This is a Wilderness Survival Forum, not a Dooms Day Prepper/Zombies hunter site.

Over and out.

----------


## crashdive123

Good lord, we're now entering the realm of fantasy and video games.  Please, somebody make it stop.

----------


## Rick

I have been on this forum since 2007. Home made kevlar underwear wins the wildest post hands down. And if that weren't the cat's pajamas they are 18 layers thick. I'm pretty sure you'd need a skyhook to keep those drawers up but, yeah, home made kevlar underwear sets a new standard. That's even better than the green anaconda, 250 miles to the nearest neighbor or lost for 50 days in Kentucky.

----------


## hunter63

I have to agree........that rates right up there......
My underwear are no where near 5 pounds.......

----------


## natertot

I don't think the Kevlar underwear weighs too much. They are probably pretty small!  :dodge:

----------


## kyratshooter

I told you guys this was going to happen when you removed the Phsyc-screening app from the registration log in!

https://i.ytimg.com/vi/MYwIMhe0O4c/hqdefault.jpg

----------


## 1stimestar

...mutter mutter takes him an hour and half to watch 60 Minutes....

----------


## pete lynch

I wondered when you guys were going to show up for work. I know those fruitcakes are heavy, but....
When the FHTF can be a wonderful thing to witness.
Carry on!

----------


## taint

you're quite ignorant. Kevlar HAS to be 18 layers thick in order to stop 9mm ball ammo. The vests are that thick, and they weigh 3 lbs, cops on duty wear them contantly. The boxer shorts took less material, so they weigh just 2 lbs.  4 buttons and loops can  secure the shorts to the vest, if you have a problem with their weight. you can wear 5 lbs of "winter" clothing and not be as warm as wearing this armor.. Taken apart, the Kevlar offers all sortf of patching/manufacturiing/cordage potential. Your fleece or down clothing offers nothing of the kind.  It's not my problem that you dont know what you're talking about.  The kevlar must be kept out of sunlight and moisture, or it is seriously weakened. So the boxer short inserts have to be sealed in the same sort of plastic cover as is used when making the vests, and then  worn in the same sort of muslin carrier as is used with the vests.  Feel free to get shot, if shtf.  I"m happy to have the option. The armor can be worn for other occasions, you know. As when you see looters in your area, or hear a breakin attempt.
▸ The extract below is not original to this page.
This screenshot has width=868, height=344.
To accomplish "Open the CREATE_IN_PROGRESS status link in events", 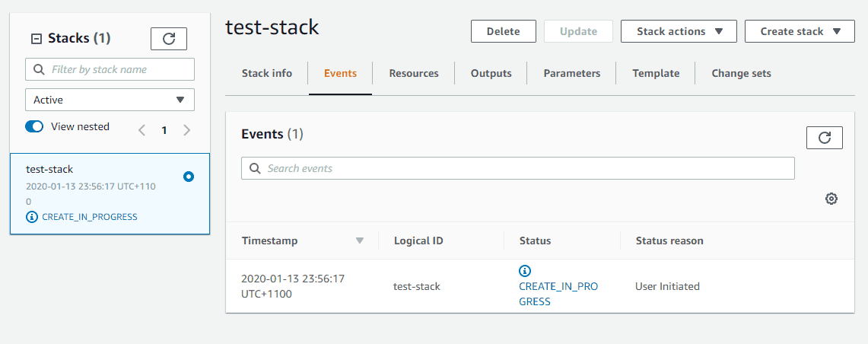I will coord(558,294).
I  can put on the armor as fast as you can open a gun vault. Funny how vaults dont protect you as you move around.

----------


## taint

threat level III vests have 24 layers of Kevlar. Kevlar is very thin, very tough fabric. It's used to make Kayaks and was developed for use in belted Tires. Richard Davis, originator of Second Chance, realized the bullet resistant potential of Kevlar about 1970

----------


## Rick

You don't seem to have any sense of humor. But, yeah, I'll accept ignorant. We are all ignorant on some subjects. Education remedies that, however. The difference betwixt thee and me is I'm not in constant fear of SHTF, looters or breakins. I don't walk around thinking about killing people. While you are putting your armor on I've already assumed a defensive posture and dialed 911. I don't store all my guns in a vault. If I had any guns or ammo, that is. Lost 'em all in the canoe accident.

----------


## crashdive123

Just because its called ball ammo doesn't mean you need bullet proof underpants.

----------


## natertot

> Just because its called ball ammo doesn't mean you need bullet proof underpants.


Very subtle, but I see what you did there!

----------


## kyratshooter

Back in the days of face to face conversations we had a term for dealing with people of this nature.

It was called knocking the dog$&*t out of someone.

Banning just does not give the same satisfaction...

----------


## crashdive123

> Back in the days of face to face conversations we had a term for dealing with people of this nature.
> 
> It was called knocking the dog$&*t out of someone.
> 
> Banning just does not give the same satisfaction...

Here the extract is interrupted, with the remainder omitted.